> **THE TASK**: Render the lines running from the line containing "This screenshot has" through the line containing "click(983, 77)" as a Markdown table with the columns Row and Line, skipping blank lines. Leave the pictures out of the table.

> **EXERCISE INPUTS**:
⁂

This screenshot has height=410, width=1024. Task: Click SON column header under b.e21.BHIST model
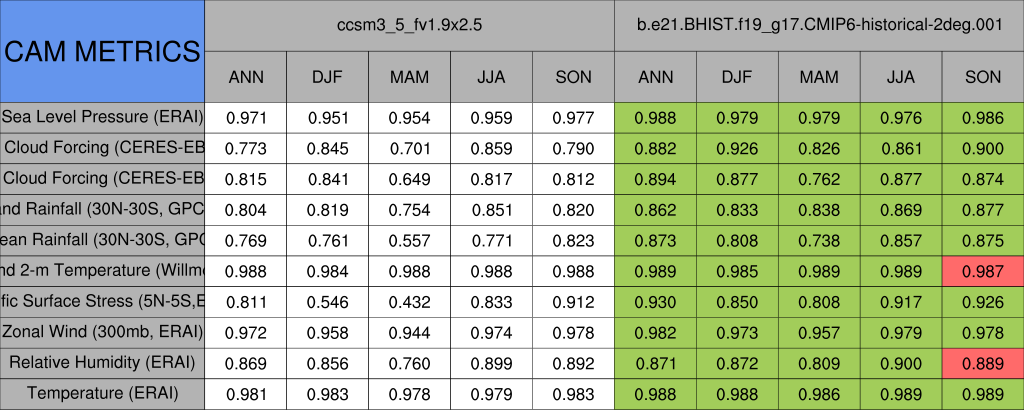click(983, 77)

⁂

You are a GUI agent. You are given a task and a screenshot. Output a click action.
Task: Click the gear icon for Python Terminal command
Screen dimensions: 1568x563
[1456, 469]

⁂

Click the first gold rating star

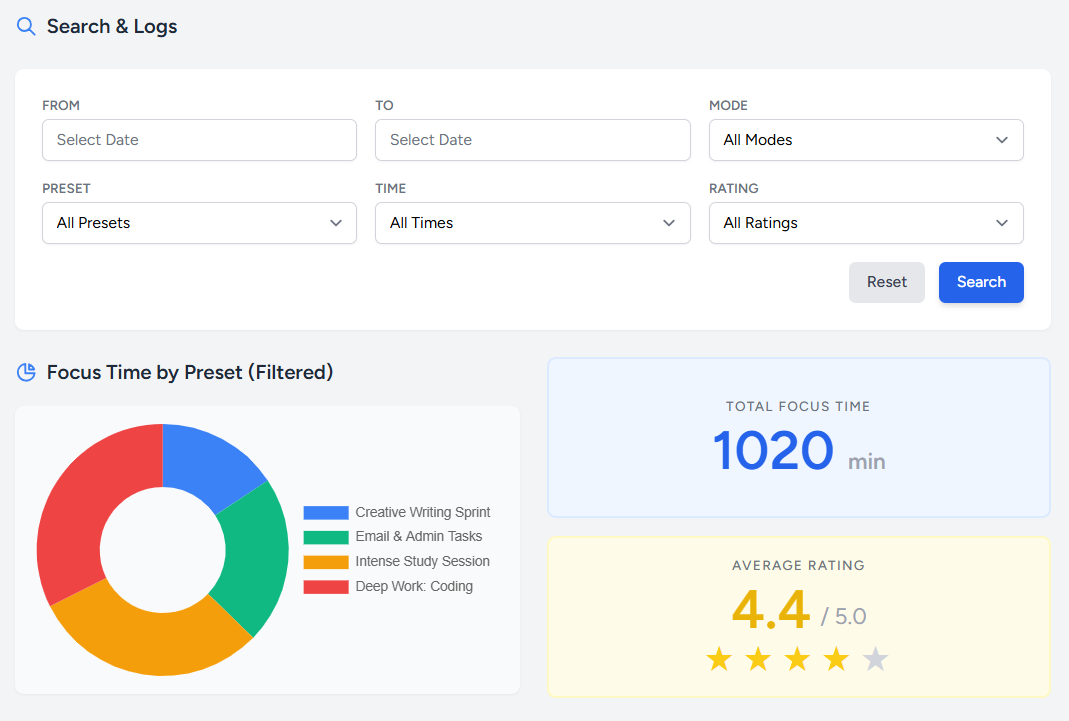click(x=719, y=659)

⁂

> **COMPLETED TASK**:
| Row | Line |
|---|---|
| 1 | This screenshot has height=410, width=1024. Task: Click SON column header under b.e21.BHIST model |
| 2 | click(983, 77) |